天才策士は一途な愛に跪く。
「自己中じゃないよ。
きっと、理由があったんだと思う・・。
他って言うけど・・。
私、別に・・。彼氏が欲しいわけじゃないし!!
彼だから好きになったんだよ・・。」
私の隣でいつも輝いていた聖人だけじゃなくて、
時々見せる何かに焦る表情や、苦しそうに眉根を寄せて考え込んでいる時・・・。
私のことを理解しようと話しかけてくれた時。
私のピアノを嬉しそうに聞いてくれた彼の笑顔を見た時、
その笑顔だけで私は幸せになれた。
「見返りが欲しいんじゃないの。馬鹿瑠維っ!
そういう気持ちって、理屈じゃ説明できないの!!」
「は?なんでだよ!わかんないなー。
お前そんなんで大丈夫なのかよ。
いつか偶然、またそいつに会えたらお前どうすんの?」
「そりゃ会いたいけど・・。もう、会えないもの。
それに奇跡が起こっても、私なんか忘れられてるかもしれないじゃん。」
「馬鹿は晶だろ?
そうじゃなくて、奇跡的なその「もしも」があったら?」
「もしも、また彼にもう一度会えたら・・。
今度は、あの日に伝えられなかった言葉を伝えたい。」
「そうか!!そうだな・・。
奇跡じゃなくて、そんな運命がもし待ってたら行くしかないだろうよ。
飛び込むしかないよ。不安でも怖くてもさ。」
彼が死んだと聞いていた私は、「もしも」は起きないと思っていた。
友人たちにもその部分は、伝えることが出来なかった。
その「もしも」が、今日起こって、私は戸惑いを隠せなかった・・。
「行けよ、晶!!」
瑠維は満面の笑みを私に向けた。
私は決意を込めた瞳で、大きく頷いた。
何処かで現実味のない想像の未来だった。
そんな明日が来るなんてあの時は心底想像していなかったから。
瑠維に語った言葉がハッキリと浮かんだ。
次の瞬間、私の脳裏に聖人の苦しそうな表情が映し出された。
「山科メディカルに来てほしい・・。」
「守りたいんだ・・。今度こそ。
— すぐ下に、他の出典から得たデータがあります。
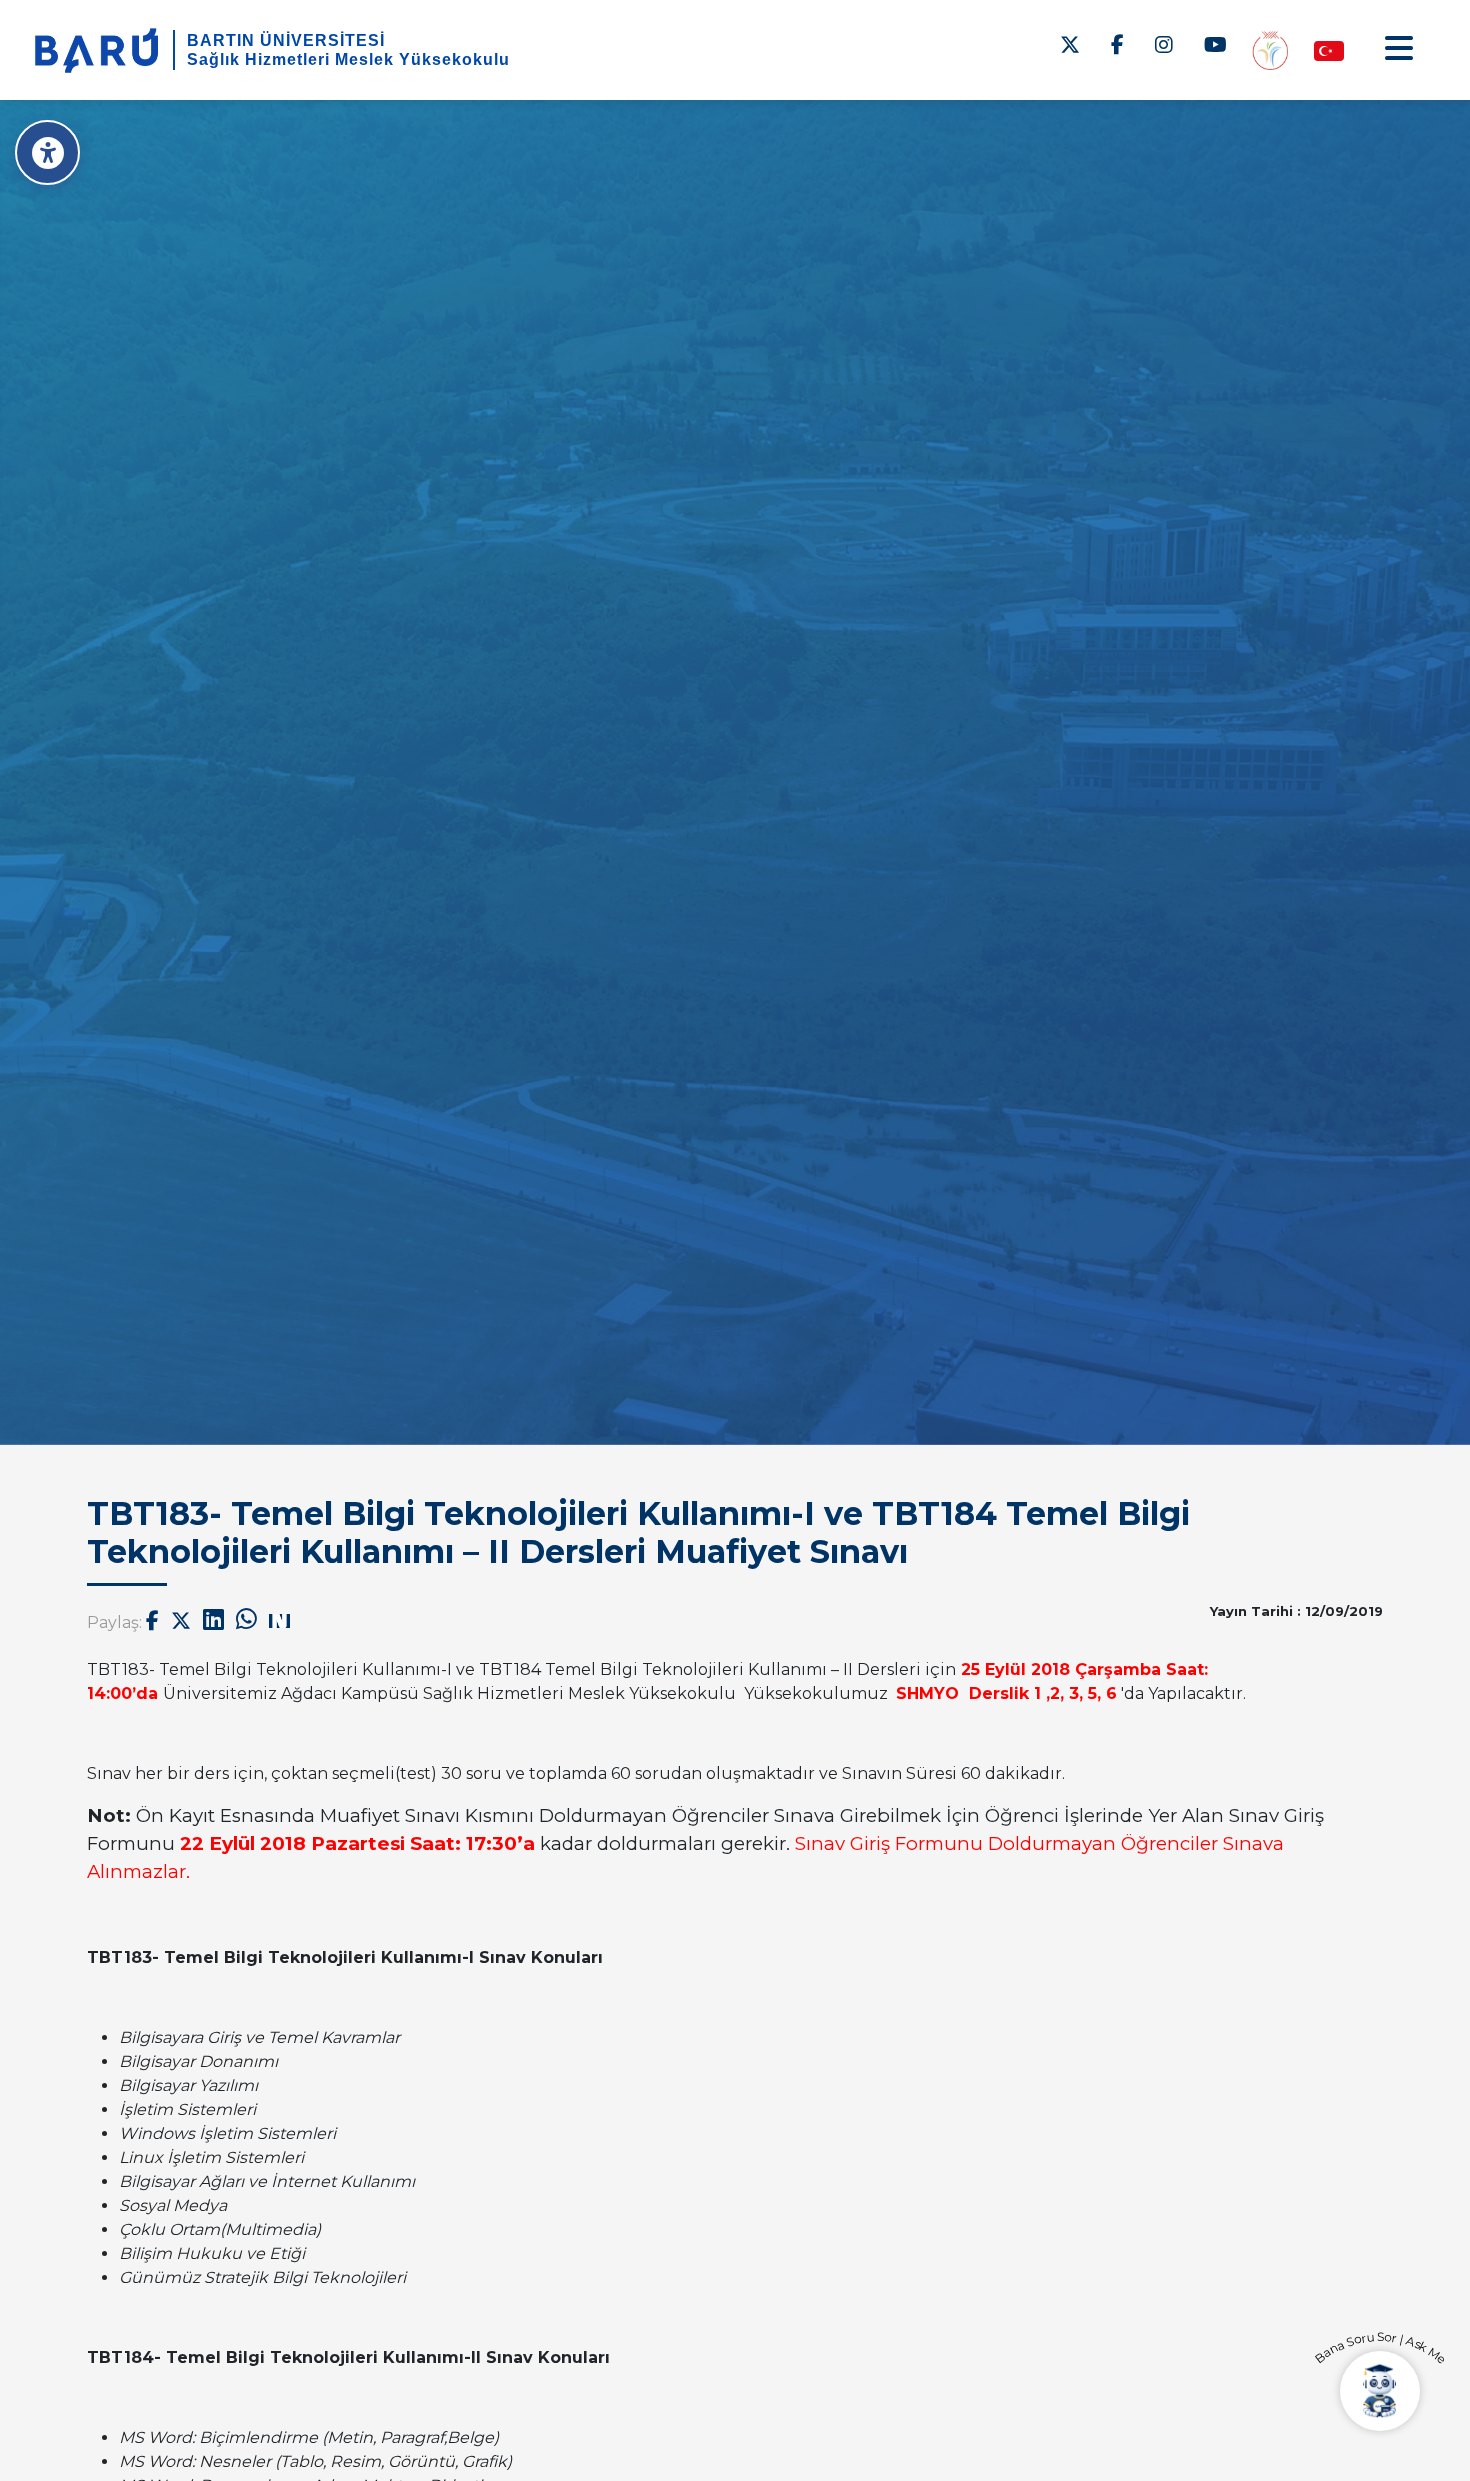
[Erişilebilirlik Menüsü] (47, 152)
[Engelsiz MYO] (1270, 49)
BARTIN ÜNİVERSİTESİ (286, 40)
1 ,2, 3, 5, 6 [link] (1075, 1693)
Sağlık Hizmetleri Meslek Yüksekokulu (348, 59)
」
さっきの聖人の言葉を思い出すと胸が苦しくなった。
必死な顔で私に来てほしいと望んだ。
慎重で真面目な聖人が、何の考えもなしに言った言葉じゃなかったはずなのに。
何を迷うことがあるんだろう
「今度はちゃんと伝えるんだろ?行けよ、晶。」
私は聖人の傍にいたい。
例えそれがビジネスが理由なのだとしても、彼が望んでくれるなら
迷うことなんてないはずなのに。
「そうだよね・・。そうだった!!
私、また彼を一人にしちゃうとこだった。今度こそ間違えちゃダメだよね。
わたし、会場に戻って話してくるね!!」
ボソッと呟いた言葉に瑠維は不安そうにこちらを眉根を寄せて見つめていた。
「ああ・・。また今度、酒でも奢れよ。」
「瑠維、色々ありがとう!!」
「だけど奢りは御免よ!割り勘で宜しくね!!またね、瑠維っ。」
「なんだよそれ。解ったよ、割り勘で飲もうな。」
大きく笑顔で頷いた私は前を向いて走り出した。
重厚なカーペットの上で疲れ切った足を思い切り蹴り上げるように早く走った。
一歩でも早く聖人の元へと届くように。